Showing posts with label howto. Show all posts
Showing posts with label howto. Show all posts

Saturday, May 8, 2010

fsed.sh

After downloading the Toonami Reactor web files from the Internet Archive, I needed to strip out all the Wayback Machine code/markers.  The Wayback Machine added JavaScript code to rewrite HTML links thus maintaining "temporal integrity".  These needed to be removed for Reactor 2.5 to function properly.  Removing them manually would be too time consuming and frustrating.  The application Cygwin provided access to many tools such as sed that allow for bulk replacement of text.  However, sed (or this version on least) can only replace text on a single line.  The solution was to write a custom bash script to replace newline characters ('\n') with the bell character ('\a') and switch back after removing the offending text.  See code:

#!/bin/bash
# fsed.sh
# Name: File sed
# Replaces all newlines with the bell (\a), performs sed,
# then switches back.

regex=$1;
# Shift the argument array, to move the regex value. 
shift
for i in $*
do
  cat $i | tr "\n" "\a" | sed "$regex" | tr "\a" "\n" > $i;
done

Called like this: >fsed.sh "/regex/replace/g" ./*.html
(Of course, this is designed to work on a mass of files.  And it's incredibly dangerous, what with rewriting files and such.  Use caution.)
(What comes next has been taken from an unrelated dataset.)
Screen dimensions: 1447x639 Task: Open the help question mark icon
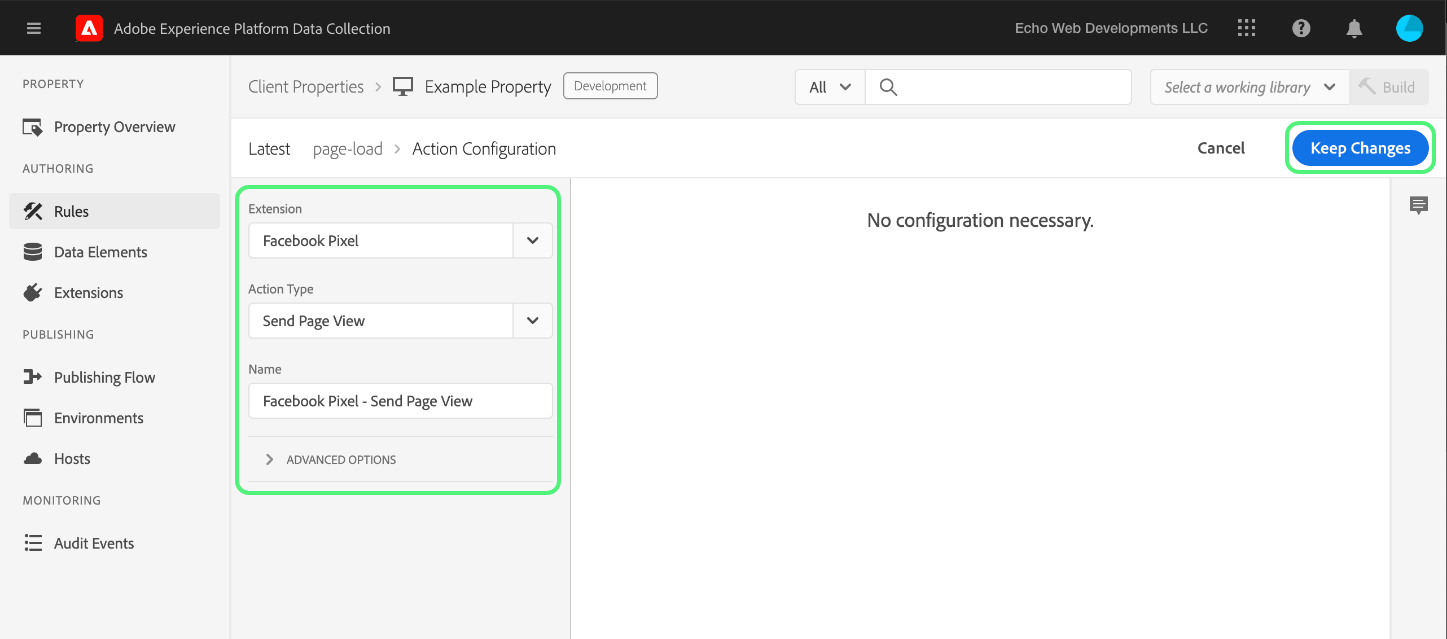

It's possible there are other escape characters other than the bell that could be used, but it worked well enough at the time.

Friday, March 12, 2010

Flash/Shockwave Game Download Tools

So, you may be wondering how I download Flash or Shockwave games that may contain dozens of dependent files on a server. Well, it's quite simple. I use a custom Java program based on the JPcap (packet capture) library to spit out all the requests that are being sent over a network connection. I look through the requests, find the files I want, then download them with wget.


(Tcpdump allows you to see all the crud a modern Flash game loads. And download it!)

It works something like this:
java Tcpdump 2 >> .\output.txt
(The number "2" indicates which network interface to use; generally either a WiFi connection or Ethernet port.)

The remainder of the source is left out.